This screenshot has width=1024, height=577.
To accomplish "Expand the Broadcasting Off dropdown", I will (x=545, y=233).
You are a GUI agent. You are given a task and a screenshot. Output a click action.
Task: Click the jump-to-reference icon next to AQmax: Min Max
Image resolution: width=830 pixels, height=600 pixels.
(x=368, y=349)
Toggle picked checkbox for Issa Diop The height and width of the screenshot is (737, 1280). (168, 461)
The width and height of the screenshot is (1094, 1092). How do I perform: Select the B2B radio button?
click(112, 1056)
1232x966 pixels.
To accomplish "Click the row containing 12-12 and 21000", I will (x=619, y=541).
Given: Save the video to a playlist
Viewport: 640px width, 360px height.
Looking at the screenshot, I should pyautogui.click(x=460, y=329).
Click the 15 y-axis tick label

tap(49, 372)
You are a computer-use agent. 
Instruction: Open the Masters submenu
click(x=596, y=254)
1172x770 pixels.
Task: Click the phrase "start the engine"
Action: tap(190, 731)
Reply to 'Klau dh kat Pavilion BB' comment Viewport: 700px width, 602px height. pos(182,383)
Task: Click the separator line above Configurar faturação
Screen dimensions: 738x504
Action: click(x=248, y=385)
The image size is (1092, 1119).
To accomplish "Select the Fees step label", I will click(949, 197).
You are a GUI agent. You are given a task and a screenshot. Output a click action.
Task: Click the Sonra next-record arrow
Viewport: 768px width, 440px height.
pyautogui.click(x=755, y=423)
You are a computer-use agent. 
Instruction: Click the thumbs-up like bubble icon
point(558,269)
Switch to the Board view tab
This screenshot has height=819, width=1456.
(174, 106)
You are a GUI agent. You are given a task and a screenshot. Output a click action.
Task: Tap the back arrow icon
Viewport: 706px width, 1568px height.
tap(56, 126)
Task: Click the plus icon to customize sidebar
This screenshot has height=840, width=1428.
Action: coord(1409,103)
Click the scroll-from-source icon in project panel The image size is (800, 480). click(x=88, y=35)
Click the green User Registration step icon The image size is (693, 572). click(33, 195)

• [Exercise aim]
Your response must consist of the entries, reproduced exactly.

• [Answer to this exercise]
This screenshot has width=1024, height=577.
To accomplish "Expand the Broadcasting Off dropdown", I will (x=545, y=233).
You are a GUI agent. You are given a task and a screenshot. Output a click action.
Task: Click the jump-to-reference icon next to AQmax: Min Max
Image resolution: width=830 pixels, height=600 pixels.
(x=368, y=349)
Toggle picked checkbox for Issa Diop The height and width of the screenshot is (737, 1280). (168, 461)
The width and height of the screenshot is (1094, 1092). How do I perform: Select the B2B radio button?
click(112, 1056)
1232x966 pixels.
To accomplish "Click the row containing 12-12 and 21000", I will (x=619, y=541).
Given: Save the video to a playlist
Viewport: 640px width, 360px height.
Looking at the screenshot, I should pyautogui.click(x=460, y=329).
Click the 15 y-axis tick label

tap(49, 372)
You are a computer-use agent. 
Instruction: Open the Masters submenu
click(x=596, y=254)
1172x770 pixels.
Task: Click the phrase "start the engine"
Action: tap(190, 731)
Reply to 'Klau dh kat Pavilion BB' comment Viewport: 700px width, 602px height. pos(182,383)
Task: Click the separator line above Configurar faturação
Screen dimensions: 738x504
Action: click(x=248, y=385)
The image size is (1092, 1119).
To accomplish "Select the Fees step label", I will click(949, 197).
You are a GUI agent. You are given a task and a screenshot. Output a click action.
Task: Click the Sonra next-record arrow
Viewport: 768px width, 440px height.
pyautogui.click(x=755, y=423)
You are a computer-use agent. 
Instruction: Click the thumbs-up like bubble icon
point(558,269)
Switch to the Board view tab
This screenshot has height=819, width=1456.
(174, 106)
You are a GUI agent. You are given a task and a screenshot. Output a click action.
Task: Tap the back arrow icon
Viewport: 706px width, 1568px height.
tap(56, 126)
Task: Click the plus icon to customize sidebar
This screenshot has height=840, width=1428.
Action: coord(1409,103)
Click the scroll-from-source icon in project panel The image size is (800, 480). click(x=88, y=35)
Click the green User Registration step icon The image size is (693, 572). click(33, 195)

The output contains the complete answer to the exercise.